O esmoler sabe que o que ele faz não agrada aos "burocratas da sensibilidade, que querem impingir ao povo, caritativamente, uma arte oficial, de 'boa consciência', ideologicamente retificada, dirigida", como Haroldo de Campos anota na apresentação do livro.
Recusando ser e ter um guia - "que deus te guie porque eu não posso guiar" -, o esmoler sabe e defende seu lugar no mundo: "pois isto é popular para os patronos do povo mas o povo cria mas o povo engenha mas o povo cavila / o povo é o inventalínguas na malícia da mestria no matreiro da maravilha no visgo do improviso".
Ou seja, aparentemente sem serventia dentro de um sistema dominante de arte, aquele fio "esfaima circuladô de fulô" - põe em movimento (revitaliza circularmente, a cada novo/velho canto) os signos e símbolos do canto do povo de um lugar.
O esmoler de Galáxias, por outro lado, mas complementar ao anterior, faz-nos pensar nos mecanismos de guarda e preservação daquilo que é popular. No caso, a cultura e a tradição orais. Aliás, os termos "história", "tradição" e "oral" estão sempre muito próximos, como se um se validasse no outro e remetesse o indivíduo a certa essência, pureza. E nada é tão simples assim. Muito menos aqui no país encardido.
Sem me desviar do assunto, mas para trazer a questão um pouco ao espaço urbano, pergunto-me: remover um muro grafitado, pintado por um artista "de rua" para dentro de uma instituição (um museu, uma galeria) não seria destruir a obra?
================
### Tarefa proposta 1
Na listagem, reescreva as linhas entre o início e a linha que contém "[x=36, y=469]", inclusive, substituindo "plus icon" por "add icon" e mantendo todo o resto igual. Não inclua as imagens na resposta.
### Tarefa proposta 2
Prossiga com o texto sobre o esmoler de Galáxias, começando logo depois da última frase apresentada.

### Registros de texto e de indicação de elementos
================
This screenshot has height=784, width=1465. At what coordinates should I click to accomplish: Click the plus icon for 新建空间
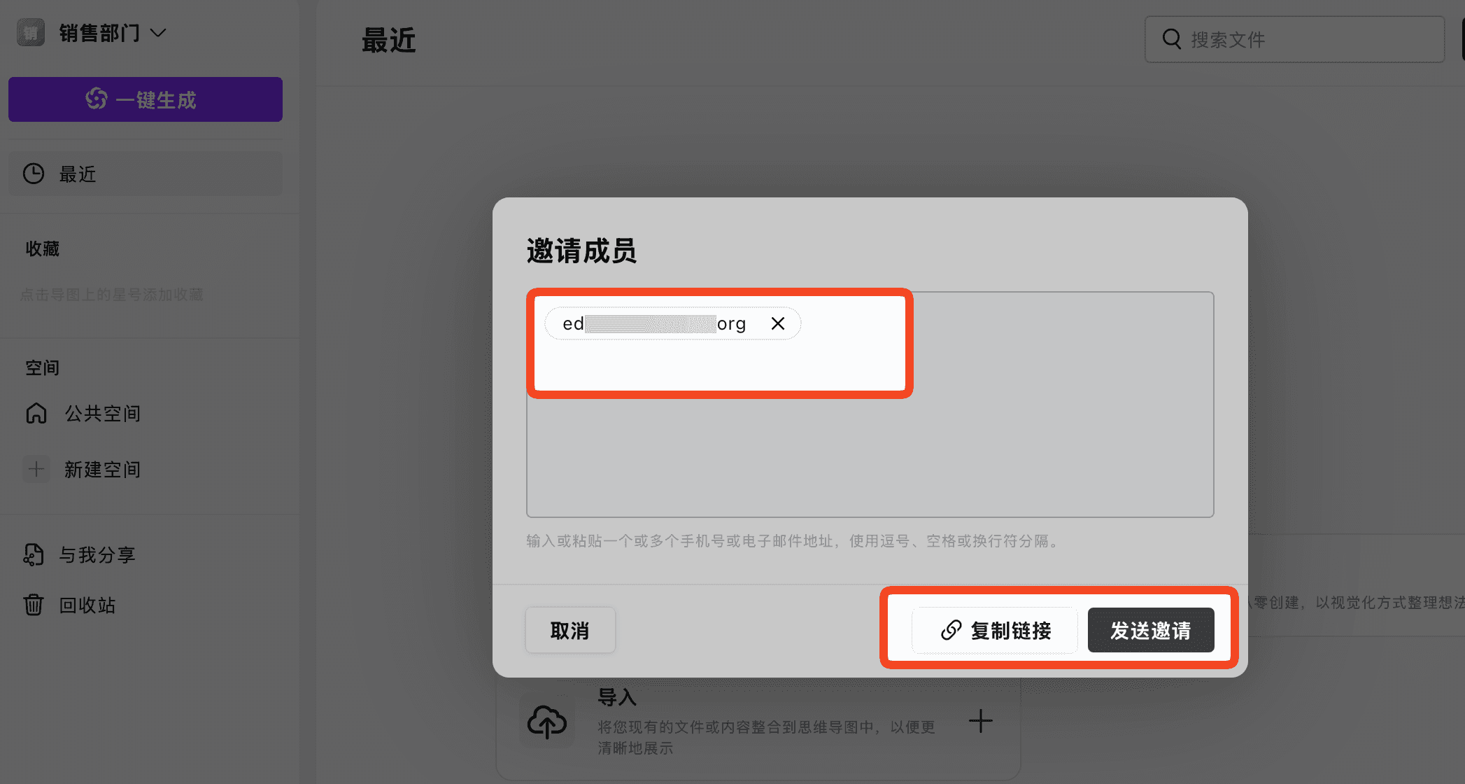[x=36, y=469]
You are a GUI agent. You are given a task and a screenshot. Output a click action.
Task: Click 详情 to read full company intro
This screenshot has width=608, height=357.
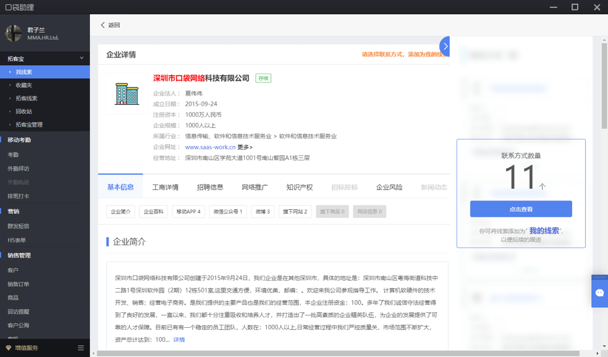pyautogui.click(x=179, y=340)
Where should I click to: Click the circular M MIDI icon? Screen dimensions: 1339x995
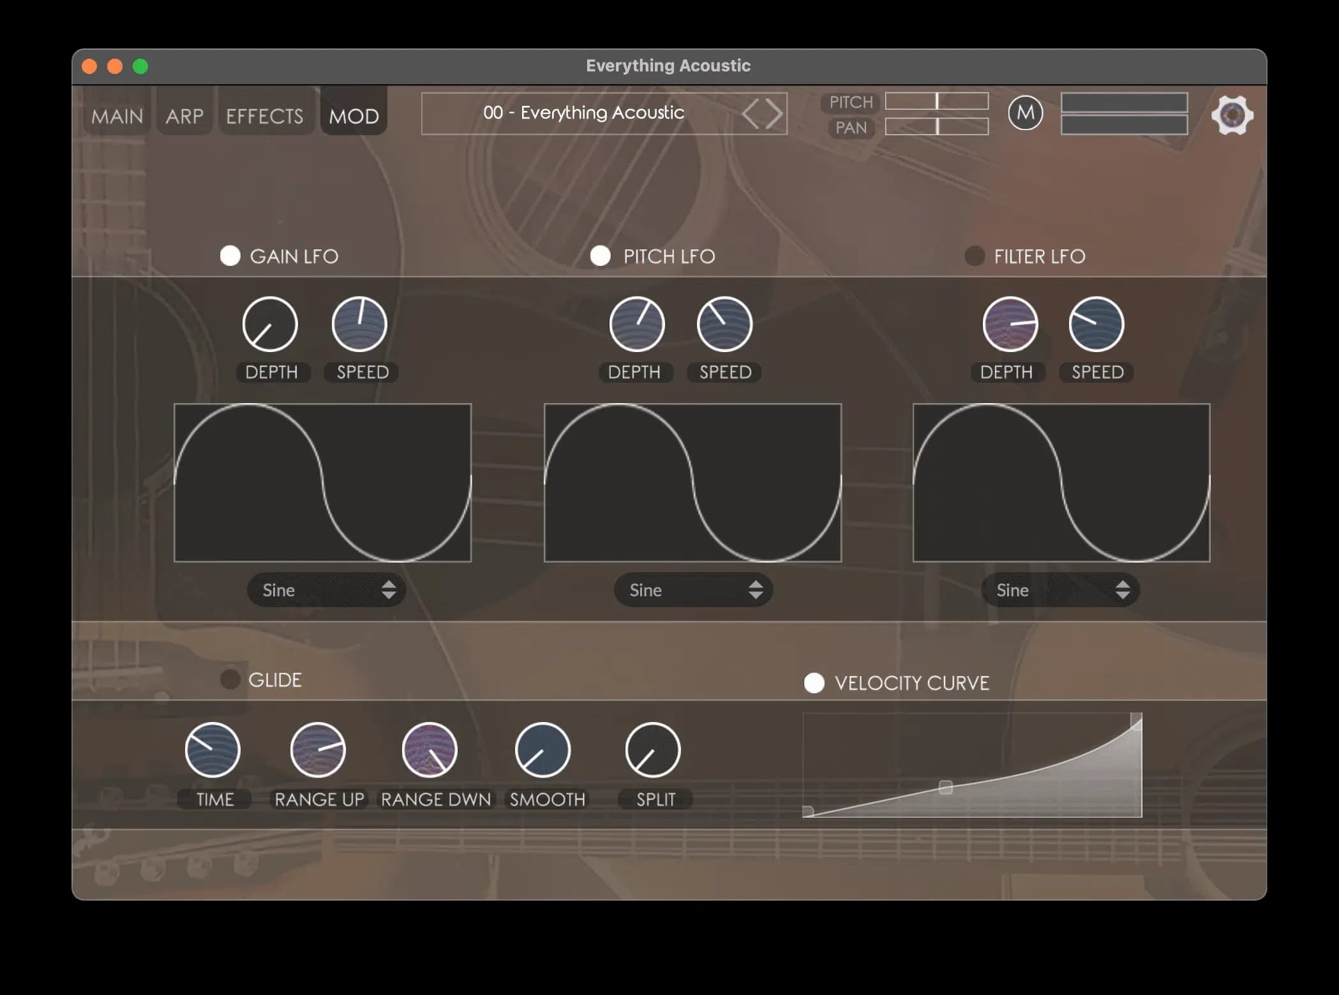pos(1026,113)
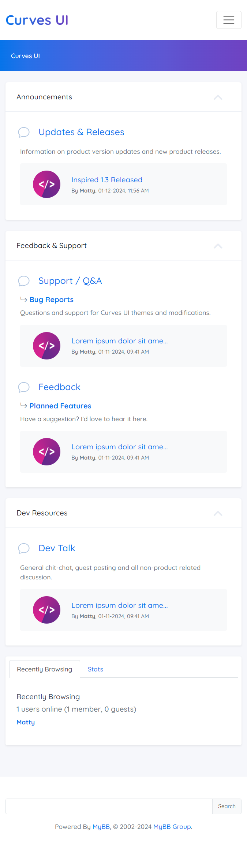Screen dimensions: 247x853
Task: Select the Recently Browsing tab
Action: point(45,669)
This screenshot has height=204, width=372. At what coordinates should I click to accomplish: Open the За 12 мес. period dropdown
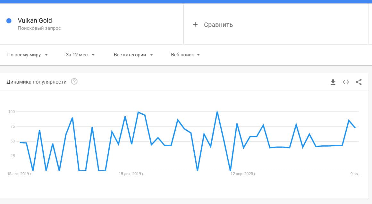[80, 55]
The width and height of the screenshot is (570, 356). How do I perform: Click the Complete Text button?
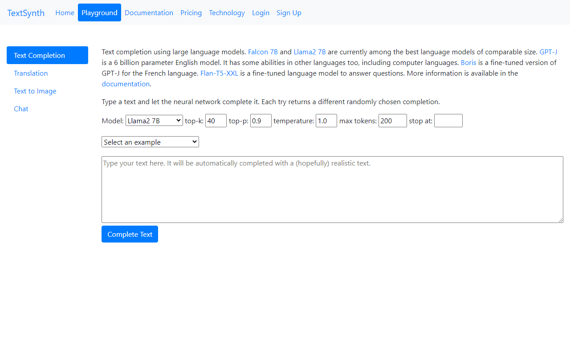click(x=130, y=234)

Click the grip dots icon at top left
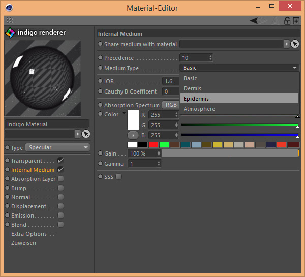10,21
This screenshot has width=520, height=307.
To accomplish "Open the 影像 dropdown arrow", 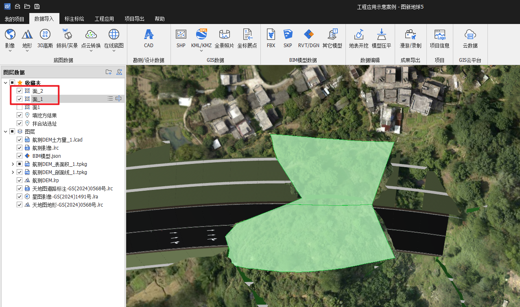I will tap(10, 51).
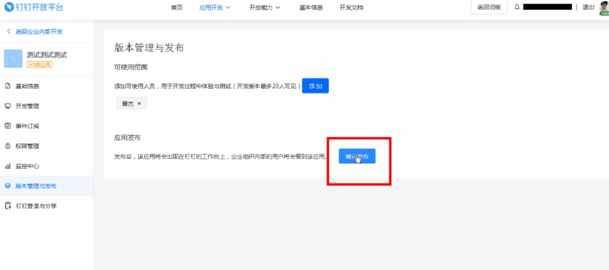Click the 钉钉登录与分享 sidebar icon

point(8,206)
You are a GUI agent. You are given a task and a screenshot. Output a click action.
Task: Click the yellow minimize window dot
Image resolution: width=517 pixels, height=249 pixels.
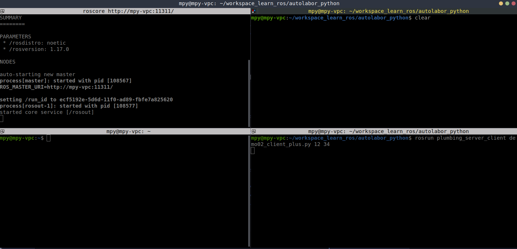(x=501, y=3)
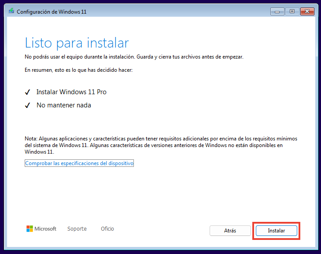Viewport: 321px width, 254px height.
Task: Click the 'No podrás usar el equipo' warning text
Action: coord(133,57)
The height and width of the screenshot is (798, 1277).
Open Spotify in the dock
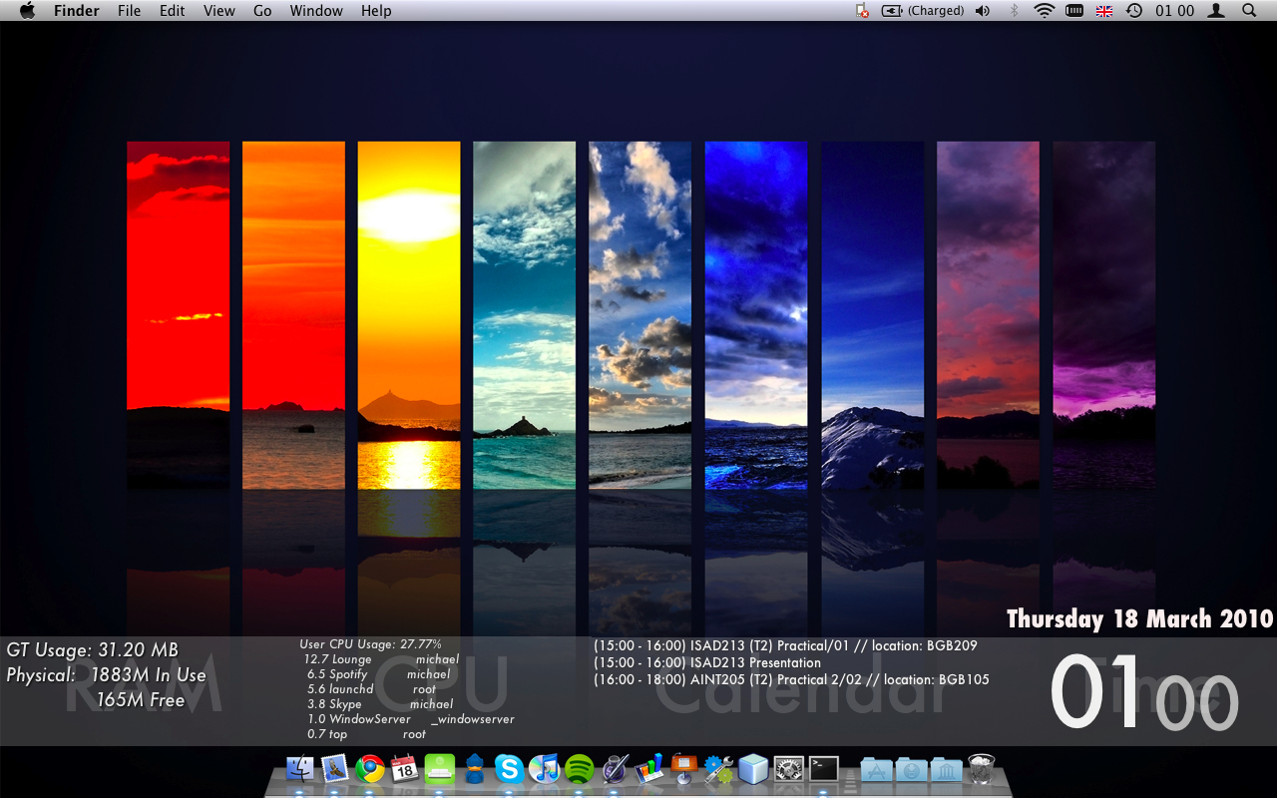tap(579, 769)
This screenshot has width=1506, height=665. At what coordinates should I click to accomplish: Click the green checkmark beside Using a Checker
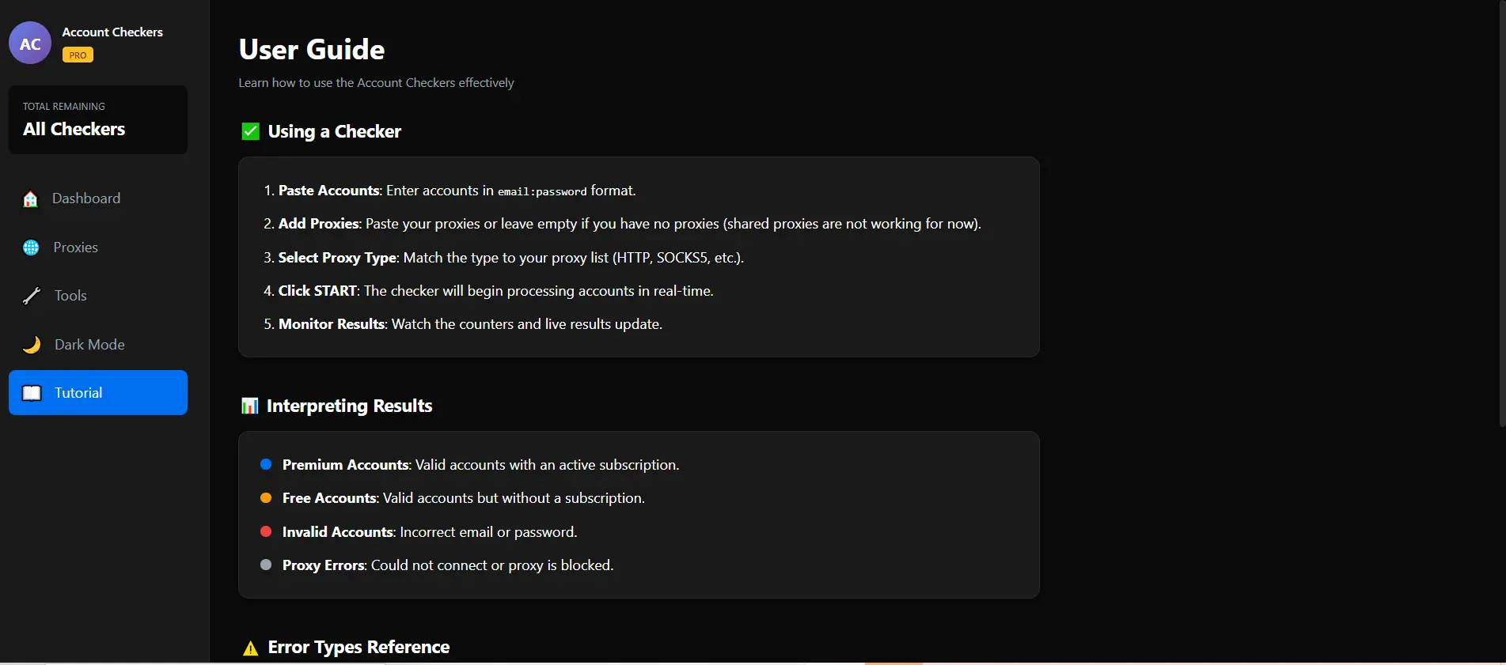pos(250,131)
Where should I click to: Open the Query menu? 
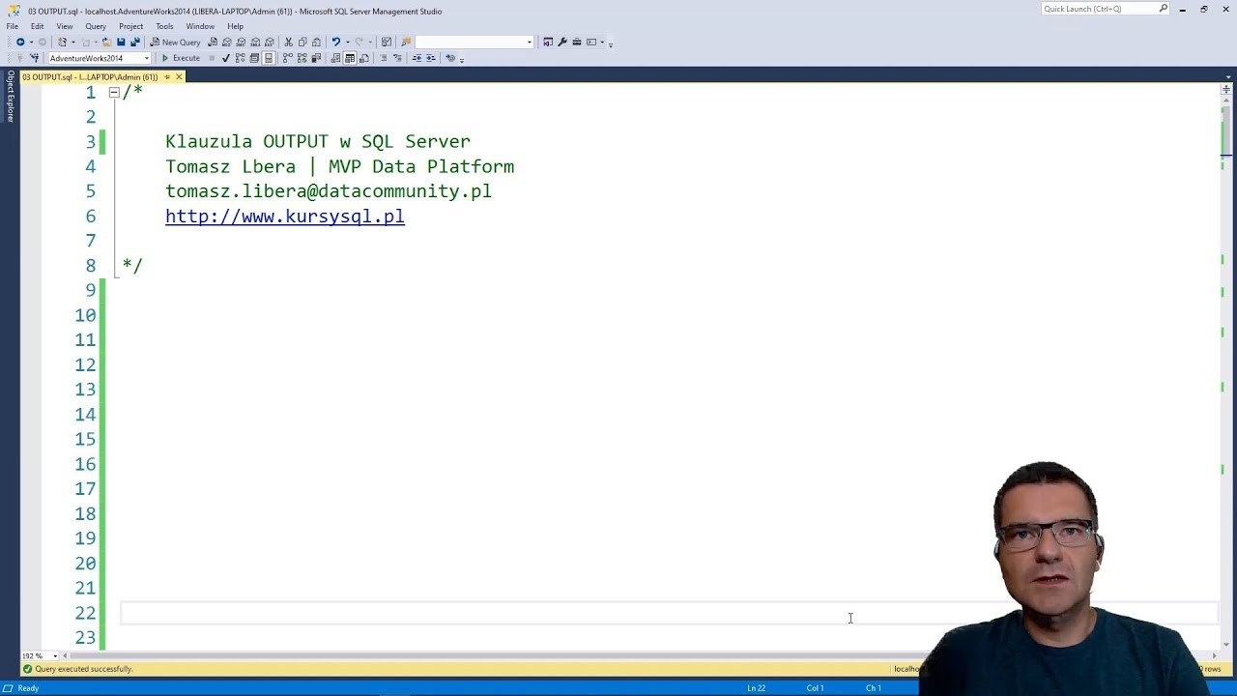point(95,26)
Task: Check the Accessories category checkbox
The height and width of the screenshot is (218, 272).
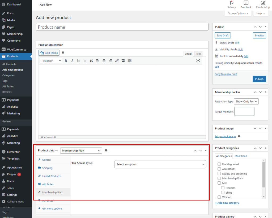Action: 219,169
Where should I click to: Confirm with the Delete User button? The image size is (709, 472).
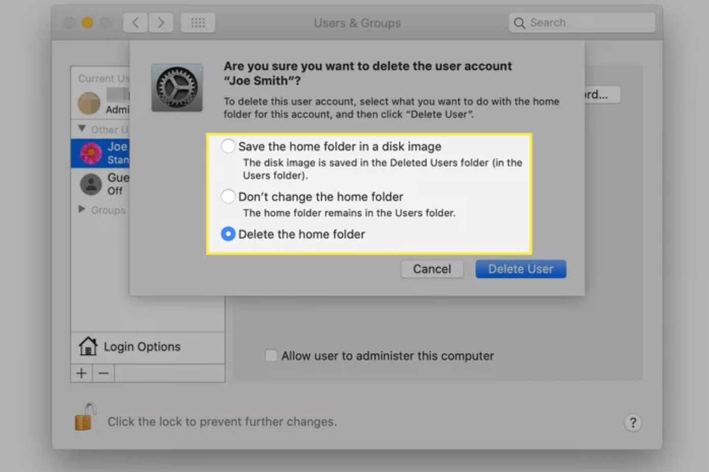click(x=520, y=269)
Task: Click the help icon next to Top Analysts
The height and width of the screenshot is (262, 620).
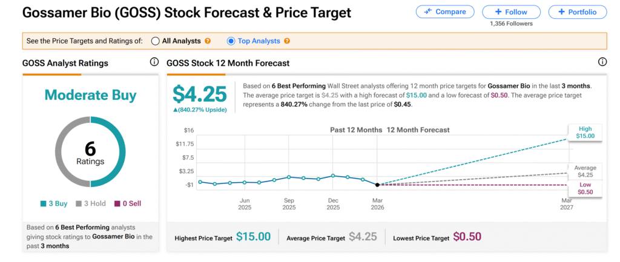Action: [x=287, y=41]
================
### Resposta 1
This screenshot has height=784, width=1465. At what coordinates should I click to accomplish: Click the add icon for 新建空间
[x=36, y=469]

### Resposta 2
Portanto, e voltando, como manter a alma de um pastoril em um disco? Como registrar (numa gravação eternizadora e, consequentemente, fixadora) a singularidade e a especificidade daquilo que em sua gênese é feito para ser do instante, do efêmero e, por isso mesmo, despertador do desejo de retorno, de circularidade da ilusão?
Sem dúvidas, como anota Paul Zumthor, no livro Introdução à poesia oral: "A passagem de um modo [oral direta, teatralizada] a outro [mediatizado] de recepção representa uma mudança cultural considerável". Porém, não há, salvo engano, uma solução definitiva para isso.
O certo é que essas questões não são novas e ainda atravessam - e não há consenso - o trabalho de muitos pesquisadores e brincantes contemporâneos: entre o desejo de "manter a coisa como estar" e a vontade de, pelo medo de perder, "registrar para a posteridade".
É do entrelugar do desejo e da vontade que sai o disco EncarnadoAzul (2011), assim, tudo junto, de Sandra Belê. Com seus coros e canções colhidas do livro Cancioneiro da Paraíba, de Idelette Muzart Fonseca, o disco de Belê presta um grande serviço à memória oral de nossa cultura justamente porque não tenta preservar o objeto.
Deslizante, cambiante e adaptável, porque atropófoga, a nossa cultura oral não precisa de salvadores. "Viemos para animar / por toda noite queremos cantar", diz a voz em "Senhor José". Aliás, o título do disco já sugere a aproximação dos cordões através da canção, das sonoridades.
Pedindo licença e atenção, o sujeito (voz coletiva) dessa canção sintetiza a própria pulsão daquilo que é uma canção: "Querer bem aos dois cordões [encarnado e azul] / queremos cantar". A defesa aqui é pelo direito de cantar e ser presença no mundo.
Unindo talento, tecnica e conhecimento de causa - "o coração daquilo" que canta -, Sandra Belê guarda, sem prender, as canções do pastoril que embala os festejos religiosos: quando ouvintes tornam-se intérpretes, cantores e mantem, enriquecem e transformam a tradição.
"Sou cigana do Egito / De tão longe a cantar / Para ver todo esse povo / Dançar, cantar e pular", versos de "A cigana", parecem querer definir a função da cantora, da canção, do disco.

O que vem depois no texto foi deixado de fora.